INSTRUCTIONS TO FOLLOW ->
All entries are to be printed again exactly, with their images omitted.

MATERIAL FOR THIS TASK ->
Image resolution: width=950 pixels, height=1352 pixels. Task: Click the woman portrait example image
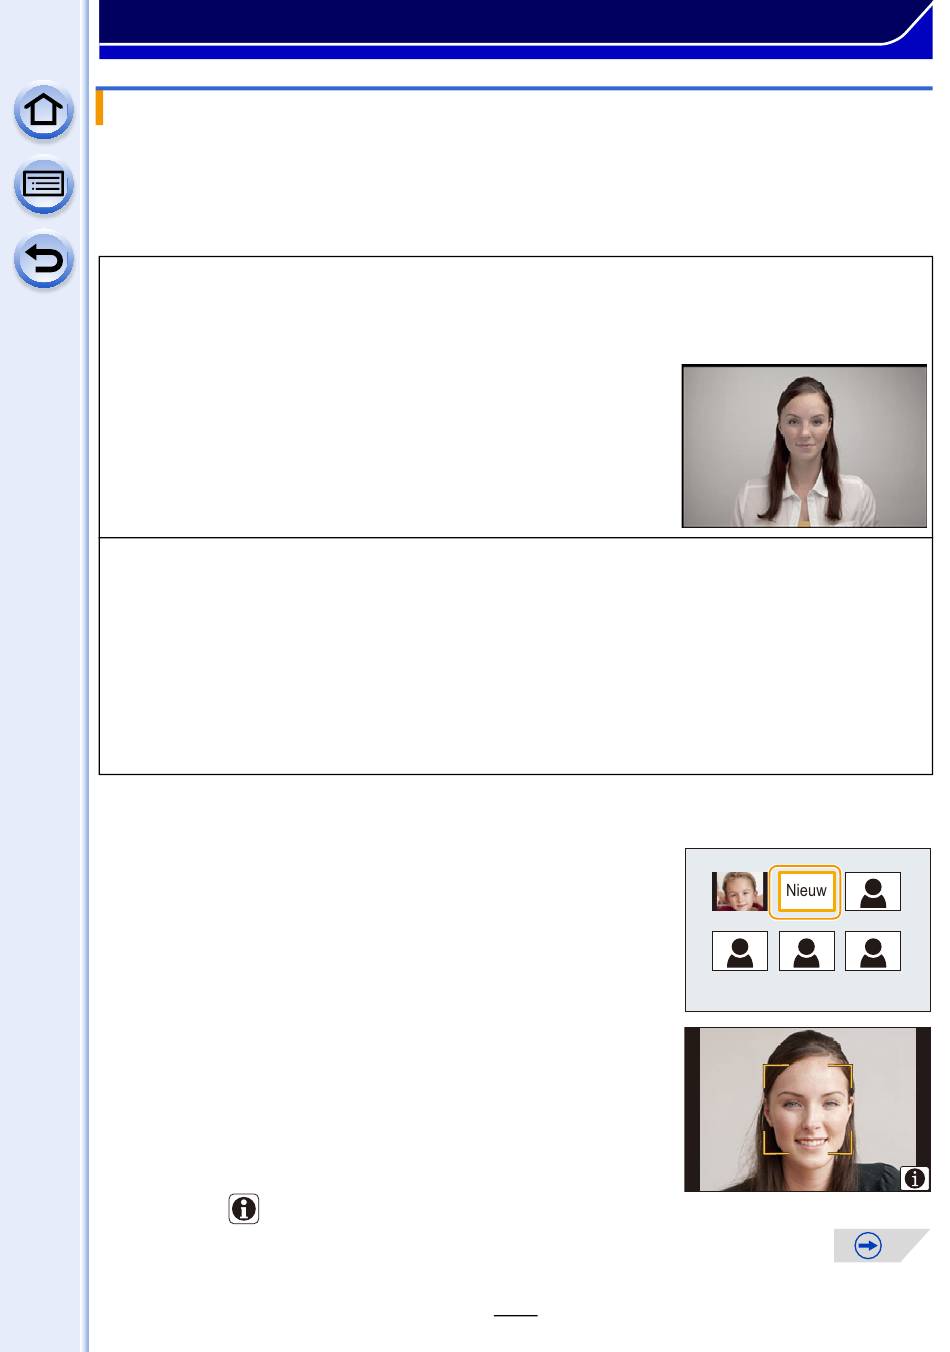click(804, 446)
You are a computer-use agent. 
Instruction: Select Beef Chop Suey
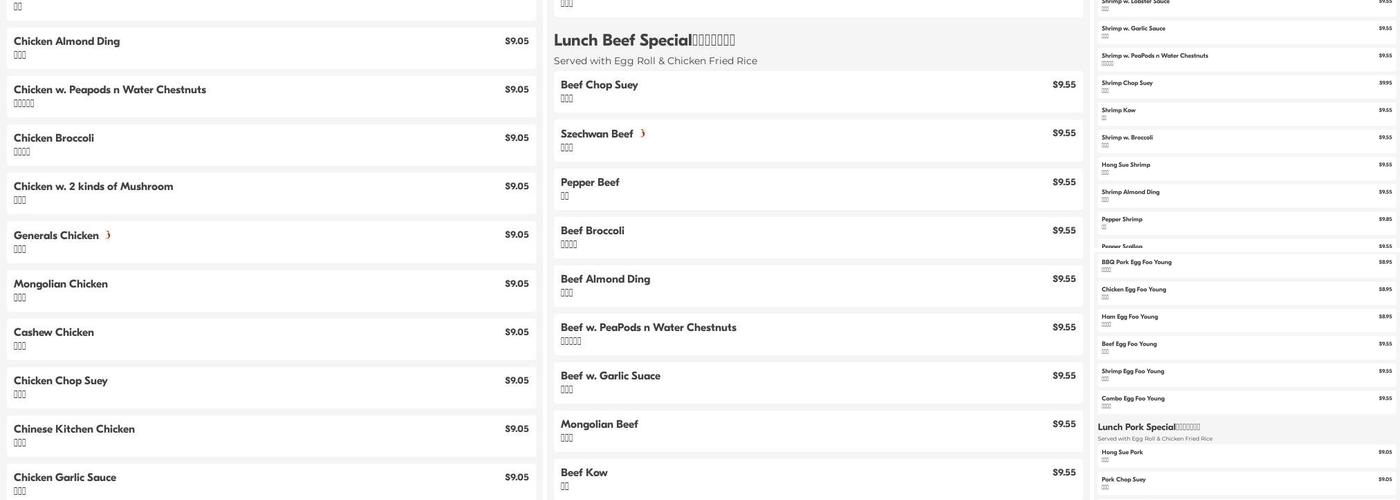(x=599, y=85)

YOUR SOLUTION ->
Image resolution: width=950 pixels, height=1352 pixels. Task: Click the woman portrait example image
click(804, 446)
You are a computer-use agent. 
Instruction: Select Beef Chop Suey
(x=599, y=85)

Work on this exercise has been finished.